**DATA SUPPLIED**

* * *

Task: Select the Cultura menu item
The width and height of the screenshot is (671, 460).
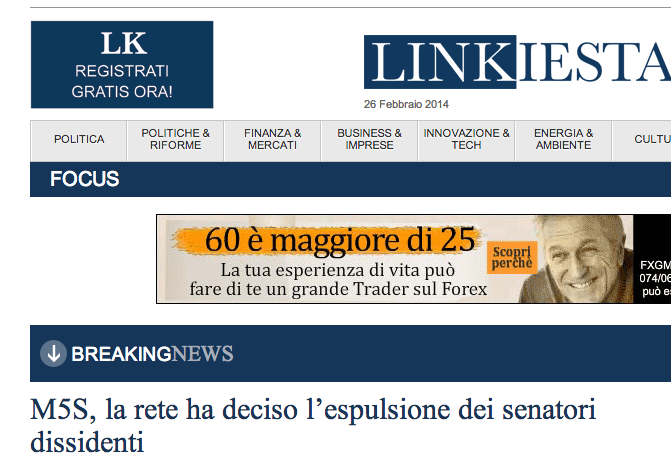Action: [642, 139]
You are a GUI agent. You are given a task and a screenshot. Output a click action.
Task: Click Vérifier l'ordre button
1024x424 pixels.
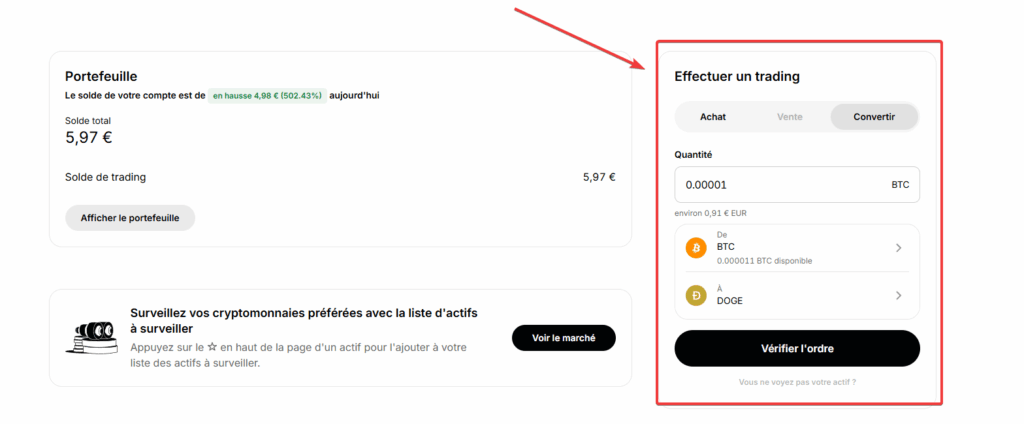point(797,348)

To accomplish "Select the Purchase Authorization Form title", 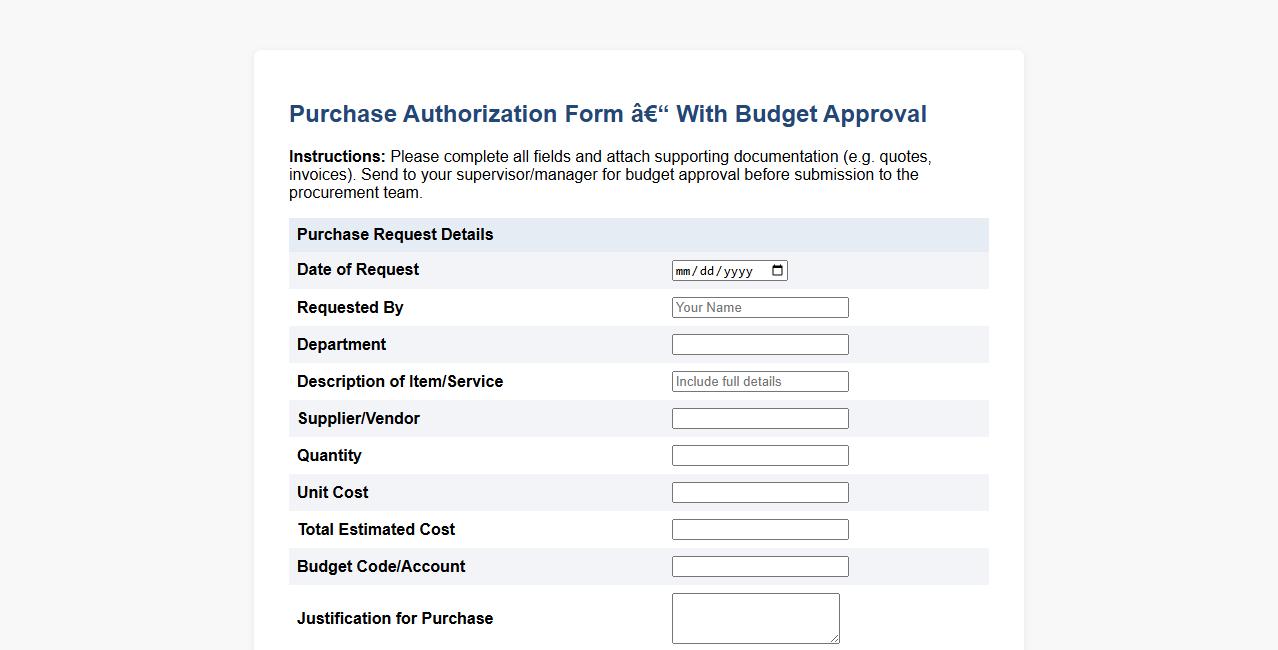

* * *

**PROBLEM TO SOLVE**
Give back each line above exactly, with pictures dropped.

**WRITTEN SOLUTION**
Task: Select the Cultura menu item
The width and height of the screenshot is (671, 460).
Action: [642, 139]
You are a GUI agent. You are given a task and a screenshot. Output a click action.
Task: Click Vérifier l'ordre button
1024x424 pixels.
point(797,348)

To accomplish "Select the Purchase Authorization Form title", 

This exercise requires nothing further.